◆ Brief
An exact reprint of the data below is required, line for line.

>>>

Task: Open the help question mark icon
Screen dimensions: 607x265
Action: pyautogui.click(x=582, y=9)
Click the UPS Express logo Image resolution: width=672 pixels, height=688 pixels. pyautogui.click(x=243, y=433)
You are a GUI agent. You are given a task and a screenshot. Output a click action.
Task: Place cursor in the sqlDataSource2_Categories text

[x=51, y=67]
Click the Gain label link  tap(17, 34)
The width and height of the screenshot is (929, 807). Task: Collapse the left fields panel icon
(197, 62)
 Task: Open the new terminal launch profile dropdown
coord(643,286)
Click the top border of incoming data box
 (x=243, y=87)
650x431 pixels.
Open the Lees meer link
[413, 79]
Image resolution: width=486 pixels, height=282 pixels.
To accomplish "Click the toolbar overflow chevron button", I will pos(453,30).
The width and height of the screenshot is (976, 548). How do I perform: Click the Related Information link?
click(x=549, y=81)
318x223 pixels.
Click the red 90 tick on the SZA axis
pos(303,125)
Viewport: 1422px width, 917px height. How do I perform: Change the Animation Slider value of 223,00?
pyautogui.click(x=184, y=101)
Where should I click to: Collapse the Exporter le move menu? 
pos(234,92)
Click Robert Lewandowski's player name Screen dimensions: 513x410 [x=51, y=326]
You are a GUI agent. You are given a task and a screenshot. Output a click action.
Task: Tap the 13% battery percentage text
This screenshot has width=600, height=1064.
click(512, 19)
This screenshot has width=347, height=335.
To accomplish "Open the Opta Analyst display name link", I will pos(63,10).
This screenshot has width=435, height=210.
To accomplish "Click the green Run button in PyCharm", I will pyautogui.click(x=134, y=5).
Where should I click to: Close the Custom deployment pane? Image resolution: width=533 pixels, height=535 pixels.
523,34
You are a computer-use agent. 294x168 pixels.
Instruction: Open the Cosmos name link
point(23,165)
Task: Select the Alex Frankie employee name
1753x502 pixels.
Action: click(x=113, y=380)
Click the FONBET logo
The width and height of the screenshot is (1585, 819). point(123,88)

<<<

◆ Finished task
Task: Open the help question mark icon
Screen dimensions: 607x265
Action: pyautogui.click(x=582, y=9)
Click the UPS Express logo Image resolution: width=672 pixels, height=688 pixels. pyautogui.click(x=243, y=433)
You are a GUI agent. You are given a task and a screenshot. Output a click action.
Task: Place cursor in the sqlDataSource2_Categories text

[x=51, y=67]
Click the Gain label link  tap(17, 34)
The width and height of the screenshot is (929, 807). Task: Collapse the left fields panel icon
(197, 62)
 Task: Open the new terminal launch profile dropdown
coord(643,286)
Click the top border of incoming data box
 (x=243, y=87)
650x431 pixels.
Open the Lees meer link
[413, 79]
Image resolution: width=486 pixels, height=282 pixels.
To accomplish "Click the toolbar overflow chevron button", I will pos(453,30).
The width and height of the screenshot is (976, 548). How do I perform: Click the Related Information link?
click(x=549, y=81)
318x223 pixels.
Click the red 90 tick on the SZA axis
pos(303,125)
Viewport: 1422px width, 917px height. How do I perform: Change the Animation Slider value of 223,00?
pyautogui.click(x=184, y=101)
Where should I click to: Collapse the Exporter le move menu? 
pos(234,92)
Click Robert Lewandowski's player name Screen dimensions: 513x410 [x=51, y=326]
You are a GUI agent. You are given a task and a screenshot. Output a click action.
Task: Tap the 13% battery percentage text
This screenshot has width=600, height=1064.
click(512, 19)
This screenshot has width=347, height=335.
To accomplish "Open the Opta Analyst display name link", I will pos(63,10).
This screenshot has width=435, height=210.
To accomplish "Click the green Run button in PyCharm", I will pyautogui.click(x=134, y=5).
Where should I click to: Close the Custom deployment pane? Image resolution: width=533 pixels, height=535 pixels.
523,34
You are a computer-use agent. 294x168 pixels.
Instruction: Open the Cosmos name link
point(23,165)
Task: Select the Alex Frankie employee name
1753x502 pixels.
Action: click(x=113, y=380)
Click the FONBET logo
The width and height of the screenshot is (1585, 819). point(123,88)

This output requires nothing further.